Oxidative stress plays an important role in constipation [44], including down-regulation of cuprozinc-superoxide dismutase, manganese superoxide dismutase, and catalase, and up-regulation of nitric oxide synthase and its product NO. Literature reported that AM had antioxidant and anti-inflammatory activities [14,15], which may be a possible mechanism of AM on constipation.

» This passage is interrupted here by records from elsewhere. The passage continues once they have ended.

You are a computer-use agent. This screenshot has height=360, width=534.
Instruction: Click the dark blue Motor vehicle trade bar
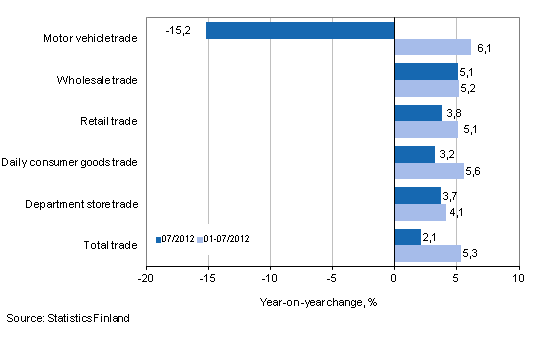tap(300, 30)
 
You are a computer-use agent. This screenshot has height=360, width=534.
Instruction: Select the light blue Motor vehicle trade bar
tap(432, 47)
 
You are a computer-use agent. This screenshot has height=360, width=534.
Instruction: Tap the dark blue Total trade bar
tap(407, 236)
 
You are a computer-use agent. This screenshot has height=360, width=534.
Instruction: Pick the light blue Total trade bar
tap(427, 253)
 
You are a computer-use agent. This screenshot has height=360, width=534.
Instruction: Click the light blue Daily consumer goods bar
tap(429, 171)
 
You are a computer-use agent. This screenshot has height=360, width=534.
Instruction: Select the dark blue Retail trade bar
tap(418, 113)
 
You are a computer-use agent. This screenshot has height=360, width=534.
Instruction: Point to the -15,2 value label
tap(179, 30)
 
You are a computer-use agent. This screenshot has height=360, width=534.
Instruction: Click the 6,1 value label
tap(484, 47)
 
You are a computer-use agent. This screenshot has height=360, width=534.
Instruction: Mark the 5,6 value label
tap(478, 171)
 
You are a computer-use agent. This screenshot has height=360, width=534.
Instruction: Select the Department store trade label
tap(84, 203)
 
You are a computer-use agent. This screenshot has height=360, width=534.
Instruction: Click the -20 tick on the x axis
tap(146, 277)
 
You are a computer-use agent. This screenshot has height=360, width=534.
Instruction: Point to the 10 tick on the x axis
tap(518, 277)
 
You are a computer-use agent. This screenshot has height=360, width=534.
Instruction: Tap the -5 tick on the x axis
tap(332, 277)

To further clarify the mechanism of AM on intestinal motility, the compounds from AM was tested using cell calcium influx and isolated intestine. As our previous reports [12,13], there are three series of compounds in AM, which were caffeic acid type glycoside, kaempferol type glycoside and quercetin type glycoside. Compounds 1–3 were selected as typical compound of AM to clarify the possible activity mechanism on constipation. These compounds improved the calcium influx from extracellular to intracellular and increased the contraction amplitude of isolated intestine [45,46], which may be related to M choline receptor, μ opioid receptor, 5-HT3 receptor, IP3 receptor, and calcium channel blocker.

5. Conclusions

As a summary, in this paper, we firstly reported the improvising effect of A. mongolicum on constipation, and partly revealed the active substances on intestinal motility. This study indicated that A. mongolicum is beneficial to manage functional constipation.